VORLIEGENDE EINTRÄGE:
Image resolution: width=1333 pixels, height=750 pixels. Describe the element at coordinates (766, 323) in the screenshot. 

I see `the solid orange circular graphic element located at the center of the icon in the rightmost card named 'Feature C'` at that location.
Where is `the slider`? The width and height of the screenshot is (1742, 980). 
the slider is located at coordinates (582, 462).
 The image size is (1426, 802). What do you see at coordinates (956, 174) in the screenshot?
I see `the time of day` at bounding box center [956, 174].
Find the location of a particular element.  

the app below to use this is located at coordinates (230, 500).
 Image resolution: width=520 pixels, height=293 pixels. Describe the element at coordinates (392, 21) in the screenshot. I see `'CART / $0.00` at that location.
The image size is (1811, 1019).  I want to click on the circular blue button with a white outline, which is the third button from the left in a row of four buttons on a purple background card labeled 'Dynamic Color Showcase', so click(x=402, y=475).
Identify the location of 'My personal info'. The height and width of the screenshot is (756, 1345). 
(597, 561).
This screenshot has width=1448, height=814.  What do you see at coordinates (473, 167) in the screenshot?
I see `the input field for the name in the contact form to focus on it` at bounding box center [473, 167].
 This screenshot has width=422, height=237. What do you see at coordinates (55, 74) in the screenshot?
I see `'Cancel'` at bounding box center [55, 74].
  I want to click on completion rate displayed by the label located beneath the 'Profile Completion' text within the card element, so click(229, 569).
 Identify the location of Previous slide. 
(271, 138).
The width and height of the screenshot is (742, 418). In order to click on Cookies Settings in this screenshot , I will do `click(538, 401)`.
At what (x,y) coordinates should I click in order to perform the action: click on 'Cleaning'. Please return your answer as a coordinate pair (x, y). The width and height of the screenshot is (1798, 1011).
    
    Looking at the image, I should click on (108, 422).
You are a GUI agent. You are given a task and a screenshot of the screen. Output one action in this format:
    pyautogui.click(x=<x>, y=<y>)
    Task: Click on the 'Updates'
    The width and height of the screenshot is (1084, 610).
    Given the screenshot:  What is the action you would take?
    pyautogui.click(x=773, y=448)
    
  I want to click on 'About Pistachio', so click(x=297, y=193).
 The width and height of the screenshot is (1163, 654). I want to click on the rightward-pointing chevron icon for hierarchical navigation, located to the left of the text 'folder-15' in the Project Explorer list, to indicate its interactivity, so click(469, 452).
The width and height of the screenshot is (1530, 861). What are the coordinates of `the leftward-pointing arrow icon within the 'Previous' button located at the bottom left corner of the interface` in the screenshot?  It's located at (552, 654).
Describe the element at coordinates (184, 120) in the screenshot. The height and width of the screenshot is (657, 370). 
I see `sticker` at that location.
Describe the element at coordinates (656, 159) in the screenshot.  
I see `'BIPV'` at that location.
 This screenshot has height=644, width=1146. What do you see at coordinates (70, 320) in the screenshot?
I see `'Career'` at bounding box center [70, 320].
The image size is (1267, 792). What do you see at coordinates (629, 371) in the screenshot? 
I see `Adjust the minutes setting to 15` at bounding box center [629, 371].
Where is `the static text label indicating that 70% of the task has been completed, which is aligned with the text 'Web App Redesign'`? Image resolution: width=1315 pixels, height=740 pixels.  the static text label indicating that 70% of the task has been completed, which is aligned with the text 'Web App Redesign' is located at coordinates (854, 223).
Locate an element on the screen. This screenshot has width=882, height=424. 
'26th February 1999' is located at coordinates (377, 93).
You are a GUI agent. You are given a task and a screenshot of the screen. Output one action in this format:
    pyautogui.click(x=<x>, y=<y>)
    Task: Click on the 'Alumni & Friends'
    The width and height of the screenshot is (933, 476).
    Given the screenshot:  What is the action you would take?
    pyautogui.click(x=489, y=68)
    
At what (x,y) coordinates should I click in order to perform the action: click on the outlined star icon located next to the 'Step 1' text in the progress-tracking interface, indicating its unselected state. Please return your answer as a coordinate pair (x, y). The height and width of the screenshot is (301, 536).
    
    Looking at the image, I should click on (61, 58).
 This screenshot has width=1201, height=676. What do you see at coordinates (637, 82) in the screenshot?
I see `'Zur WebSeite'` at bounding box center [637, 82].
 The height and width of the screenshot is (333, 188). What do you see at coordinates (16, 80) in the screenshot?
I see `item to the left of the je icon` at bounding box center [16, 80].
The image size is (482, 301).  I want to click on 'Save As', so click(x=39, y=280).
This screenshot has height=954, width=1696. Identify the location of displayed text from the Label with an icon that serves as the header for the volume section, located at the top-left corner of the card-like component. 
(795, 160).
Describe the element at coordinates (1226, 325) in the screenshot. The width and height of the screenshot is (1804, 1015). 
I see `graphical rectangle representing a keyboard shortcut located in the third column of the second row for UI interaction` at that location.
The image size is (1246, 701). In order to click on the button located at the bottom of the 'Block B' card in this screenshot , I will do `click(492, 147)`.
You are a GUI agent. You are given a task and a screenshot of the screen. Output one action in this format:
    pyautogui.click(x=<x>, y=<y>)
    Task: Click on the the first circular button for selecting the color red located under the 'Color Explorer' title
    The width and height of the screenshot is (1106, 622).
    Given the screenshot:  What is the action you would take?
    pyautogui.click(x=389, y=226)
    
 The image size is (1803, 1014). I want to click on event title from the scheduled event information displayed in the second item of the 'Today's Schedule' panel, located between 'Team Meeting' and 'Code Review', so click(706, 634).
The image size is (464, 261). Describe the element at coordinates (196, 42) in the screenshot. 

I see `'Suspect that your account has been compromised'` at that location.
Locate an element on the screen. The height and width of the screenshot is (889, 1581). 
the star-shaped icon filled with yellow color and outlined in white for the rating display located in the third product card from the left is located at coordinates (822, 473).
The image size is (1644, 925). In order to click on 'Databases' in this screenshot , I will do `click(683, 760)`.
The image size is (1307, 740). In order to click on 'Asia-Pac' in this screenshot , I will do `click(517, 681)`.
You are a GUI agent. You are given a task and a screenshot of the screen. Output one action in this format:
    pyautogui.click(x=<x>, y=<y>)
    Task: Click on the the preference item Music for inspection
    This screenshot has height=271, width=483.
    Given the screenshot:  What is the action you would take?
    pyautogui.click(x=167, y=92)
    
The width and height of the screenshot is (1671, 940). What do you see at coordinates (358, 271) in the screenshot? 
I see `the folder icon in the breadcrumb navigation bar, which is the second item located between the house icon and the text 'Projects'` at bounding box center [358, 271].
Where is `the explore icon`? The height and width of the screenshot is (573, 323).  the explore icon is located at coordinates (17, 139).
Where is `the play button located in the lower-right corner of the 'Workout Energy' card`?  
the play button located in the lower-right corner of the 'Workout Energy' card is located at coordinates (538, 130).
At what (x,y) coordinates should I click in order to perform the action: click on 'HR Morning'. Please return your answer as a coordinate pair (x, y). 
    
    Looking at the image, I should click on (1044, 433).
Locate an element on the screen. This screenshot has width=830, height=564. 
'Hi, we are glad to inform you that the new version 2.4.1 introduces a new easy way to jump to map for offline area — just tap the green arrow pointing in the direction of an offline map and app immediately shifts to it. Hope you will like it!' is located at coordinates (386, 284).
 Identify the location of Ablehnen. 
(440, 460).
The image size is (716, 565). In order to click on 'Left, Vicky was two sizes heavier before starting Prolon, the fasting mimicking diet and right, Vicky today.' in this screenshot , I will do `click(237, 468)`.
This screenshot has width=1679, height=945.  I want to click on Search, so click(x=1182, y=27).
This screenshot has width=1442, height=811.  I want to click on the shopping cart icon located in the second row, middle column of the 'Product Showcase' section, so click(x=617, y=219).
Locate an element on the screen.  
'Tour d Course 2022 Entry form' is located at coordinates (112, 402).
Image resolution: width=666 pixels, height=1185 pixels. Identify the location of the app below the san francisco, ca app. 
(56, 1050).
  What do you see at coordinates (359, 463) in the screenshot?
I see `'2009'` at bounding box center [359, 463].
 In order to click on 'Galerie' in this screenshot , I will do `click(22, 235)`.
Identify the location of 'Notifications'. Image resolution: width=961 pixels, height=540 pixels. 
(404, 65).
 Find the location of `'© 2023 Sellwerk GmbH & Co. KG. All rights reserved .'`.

DEINE AUFGABE:
Gib jede Zeile der Einträge wieder, in der das Wort „your“ vorkommt.

VOLLSTÄNDIGE ANTWORT:
At what (x,y) coordinates should I click in order to perform the action: click on 'Cleaning'. Please return your answer as a coordinate pair (x, y). The width and height of the screenshot is (1798, 1011).
At what (x,y) coordinates should I click in order to perform the action: click on the outlined star icon located next to the 'Step 1' text in the progress-tracking interface, indicating its unselected state. Please return your answer as a coordinate pair (x, y). The height and width of the screenshot is (301, 536).
I see `'Suspect that your account has been compromised'` at that location.
At what (x,y) coordinates should I click in order to perform the action: click on 'HR Morning'. Please return your answer as a coordinate pair (x, y). 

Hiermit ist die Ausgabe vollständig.